WASHINGTON (Arrahmah.com) – AS pada Senin (13/1/2020) membeberkan pembunuhan Qassem Soleimani adalah bagian dari strategi yang lebih luas untuk menghalangi tantangan yang dimunculkan oleh musuh AS termasuk Cina dan Rusia. Hal ini semakin melemahkan pernyataan bahwa jenderal Iran itu dibunuh karena ia merencanakan serangan yang akan terjadi dalam waktu dekat pada target AS.
Dalam pidatonya di Hoover Institute di Universitas Stanford, Menteri Luar Negeri Mike Pompeo tidak menyebutkan ancaman serangan yang akan terjadi yang direncanakan oleh Soleimani. Itu hanya sebagai jawaban atas pertanyaan bahwa dia mengulangi pernyataannya sebelumnya bahwa “pre-empting plot” adalah alasan untuk serangan drone 3 Januari Amerika pada pejabat terkuat kedua Iran.
Pidatonya, “The Restoration of Deterrence: The Iranian Example” berfokus pada apa yang ia sebut strategi administrasi untuk membangun “pencegahan nyata” (real deterrence) terhadap Iran mengikuti kebijakan Republik dan Demokrat sebelumnya yang mendorong “aktivitas memfitnah” Teheran.
Demokrat dan beberapa anggota parlemen Republik telah menantang pemerintah atas alasan pertahanan diri yang didukung oleh intelijen rahasia atas serangan yang akan terjadi.

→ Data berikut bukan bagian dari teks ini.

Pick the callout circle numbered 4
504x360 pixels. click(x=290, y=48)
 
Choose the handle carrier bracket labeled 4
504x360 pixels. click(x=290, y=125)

Presiden AS Donald Trump mengatakan target potensial termasuk empat kedutaan besar AS.
Pada Minggu (12/1), Menteri Pertahanan Mark Esper mengatakan dia tidak melihat ada intelijen yang memperingatkan tentang serangan-serangan yang akan terjadi di kedutaan.
Trump pada Senin (13/1) menambahkan bahan bakar baru ke kontroversi dengan mengatakan “benar-benar tidak masalah” apakah Soleimani merupakan ancaman yang akan segera terjadi.
Pompeo mengatakan ada “strategi yang lebih besar” di belakang pembunuhan Soleimani, komandan Pasukan Quds, pasukan spionase dan paramiliter elit Iran.
“Presiden Trump dan kami di tim keamanan nasionalnya sedang membangun kembali pencegahan – pencegahan nyata – terhadap Republik Islam Iran,” katanya.
“Musuh anda harus memahami tidak hanya bahwa anda memiliki kapasitas untuk menyebabkan kerugian tetapi bahwa anda sebenarnya bersedia melakukannya,” lanjut Pompeo, menambahkan bahwa kesepakatan nuklir Iran 2015 yang ditarik Trump pada 2018 telah menguatkan Teheran.
“Amerika sekarang menikmati posisi kekuatan terbesar mengenai Iran yang pernah kita masuki,” katanya, menunjuk pada kerusakan yang terjadi pada ekonomi Iran dengan sanksi AS yang kembali diberlakukan Trump setelah penarikannya dari perjanjian nuklir.
“Pentingnya pencegahan tidak terbatas pada Iran,” kata Pompeo. “Dalam semua kasus, kita harus mencegah musuh untuk mempertahankan kebebasan. Itulah inti dari pekerjaan Presiden Trump untuk menjadikan militer kita sebagai yang terkuat yang pernah ada.”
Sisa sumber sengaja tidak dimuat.